HAY-ON-WYE – Luis Moreno-Ocampo is a man of quiet and unassuming dignity. He is now mid-way through the first term in a job new to the world. He is the prosecutor for the International Criminal Court in the Hague. He spoke to several hundred folks at the Hay-on-Wye Festival in Wales last month. I was a rapt member of the audience.
Moreno-Ocampo was not looking for work as the world’s first prosecutor when his phone rang. He was practicing law in Argentina and preparing to serve as a visiting professor at the Harvard Law School. Among his early triumphs as a lawyer? Prosecution of generals in Argentina after power was restored to civilian control. He is a rule of law man, plain and simple.
I had hoped to see the International Criminal Court in action a week or so before I saw Moreno-Ocampo speak. I flew from New York to Amsterdam and planned a day’s layover so that I could get a close look at the doings of a court I consider to be the most exciting of any in the world.
Mornings are quiet in Amsterdam. At 10 a.m., I am almost alone walking along the streets of the Hague. The place has the feel of Wall Street on Sunday morning. Signs on the shops relay that business does not typically begin until later.
It takes some time to find the Palace of Justice. The trains were easy enough to navigate, but the map of the city is virtually useless. The streets interweave in patterns intelligible only to Medusa. At last it comes into view.
To the right of the Palace flickers a small flame. It is the World Peace Flame, and it is surrounded by stones sent from each of the nations of the world. This tiny monument seems almost an embarrassment when contrasted to the sumptuousness of the court’s home. Perhaps that is fitting: This tiny flame stands against a world of violence and chaos. How like the flame that alit in Jerusalem millennia ago is this flame?
There is no activity at the court. I am surprised. I cannot say that I expected to see ar criminals arraigned, but I am used to courthouses that whir with chaos.

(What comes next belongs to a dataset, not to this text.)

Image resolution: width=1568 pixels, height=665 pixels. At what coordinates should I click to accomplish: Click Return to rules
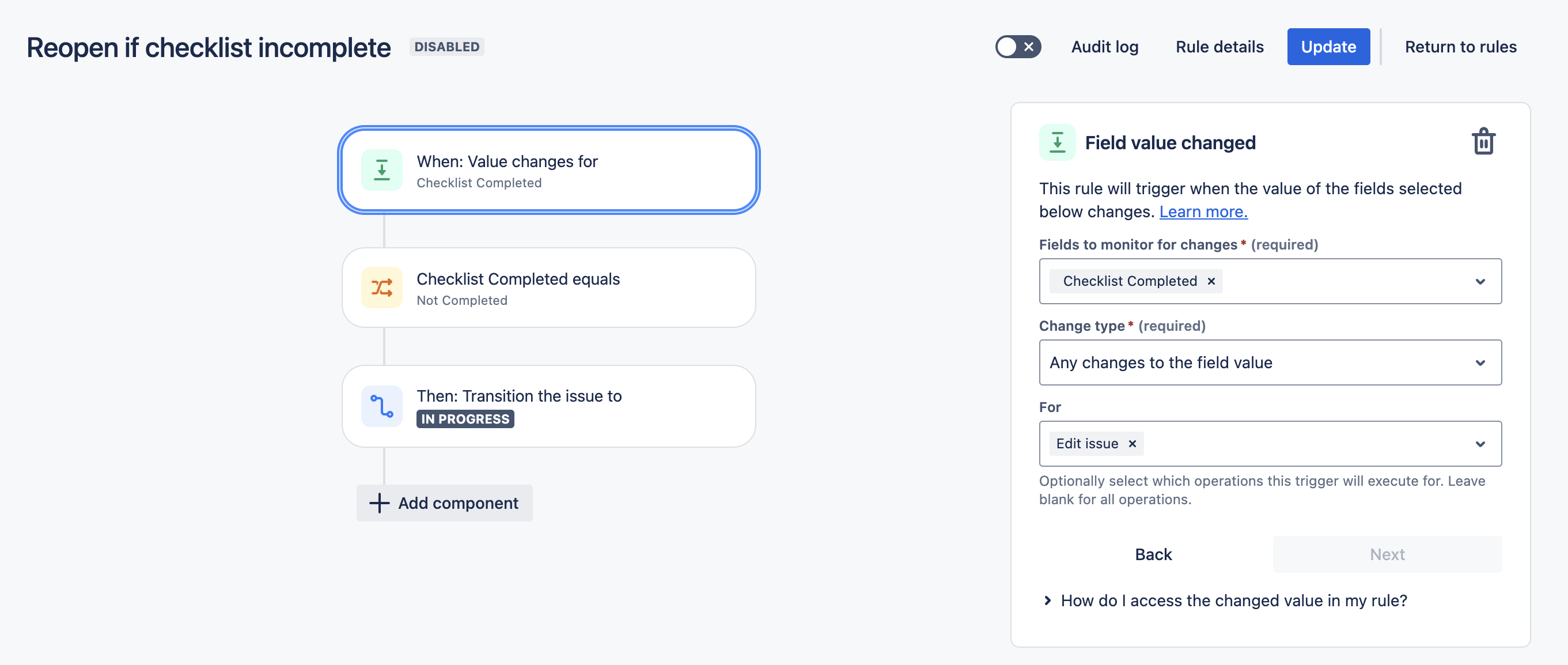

The International Criminal Court makes our federal courthouses look like hothouses of justice.
I try to imagine Moreno-Ocampo in the ornate courtroom of the Palace, bank of robed judges facing him. His easy grace makes this act of imagination simple. He is a rule of law man. His office is mandated to prosecute war crimes and crimes against humanity. Not all nations are signatories to the treaty creating the court, so jurisdiction is always an issue. And he must first satisfy himself that a signatory cannot, or will not, act before he launches a prosecution.
An audience member at his lecture asks him whether he will ever prosecute former President Bush for war crimes. The question is met with murmuring approbation from the audience. He sighs. His job is not to make political judgments, he explains. No one has referred Mr. Bush for prosecution. But even if someone had, a steady realism animates the world’s first prosecutors: His resources are limited, and he must rank issues and select what needs most doing. Just now, he is preoccupied with Darfur, the Sudan and the fate of millions who will die as a result of calculated acts of indifference.
The audience hears this, and wants more dramatic action. But Moreno-Ocampo patiently explains that the creation of international institutions and the development of institutions capable of giving the giving the law teeth takes time. I watch him struggle with these issues and I am overcome with admiration for the man and his courage. It is a marvel, it seems to me, that there is an International Criminal Court at all. The next challenge is to learn to use it.